== Exercise data ==

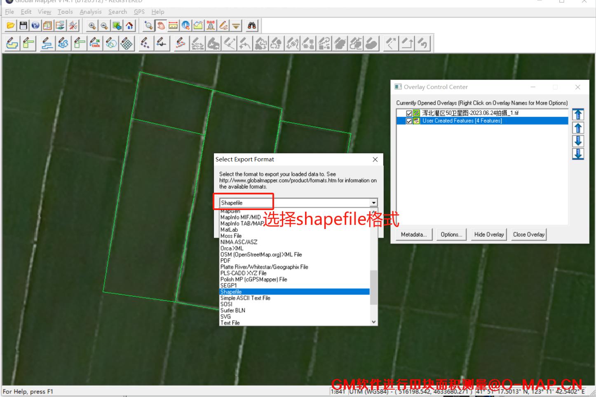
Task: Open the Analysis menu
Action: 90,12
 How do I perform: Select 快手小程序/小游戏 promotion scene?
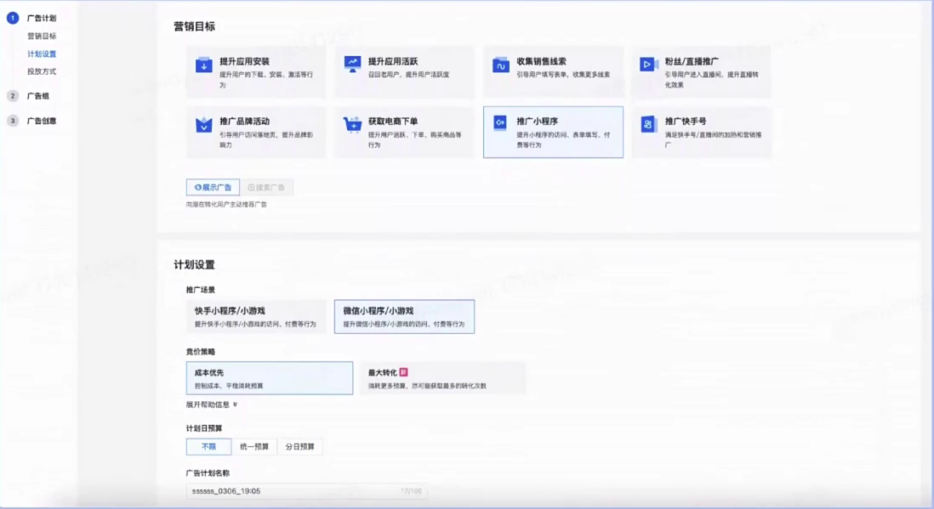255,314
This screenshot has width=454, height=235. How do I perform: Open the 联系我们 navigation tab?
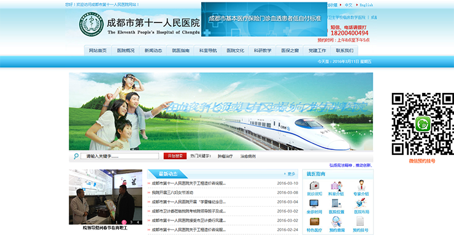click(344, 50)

===
== Exercise data ==

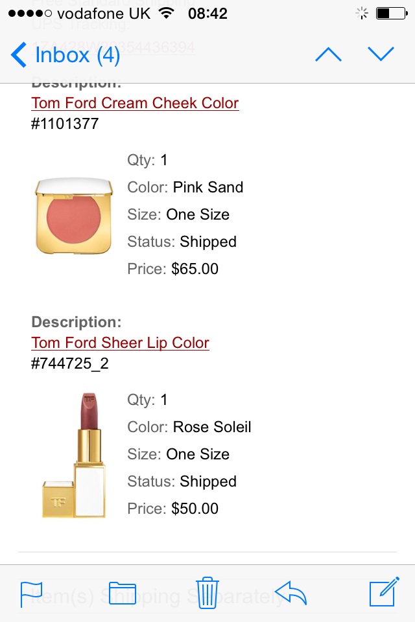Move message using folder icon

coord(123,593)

===

### To be done
Write out again the lines between the one holding "How do I perform: Select" and the one holding "click(344, 50)", inclusive, with the entries' requests kept in, but shift every coordinate in the answers up by 76 and change nothing in the requests. Leave the pictures out.

### The response
 How do I perform: Select 快手小程序/小游戏 promotion scene?
331,390
This screenshot has width=454, height=235. How do I perform: Open the 联系我们 navigation tab?
click(420, 126)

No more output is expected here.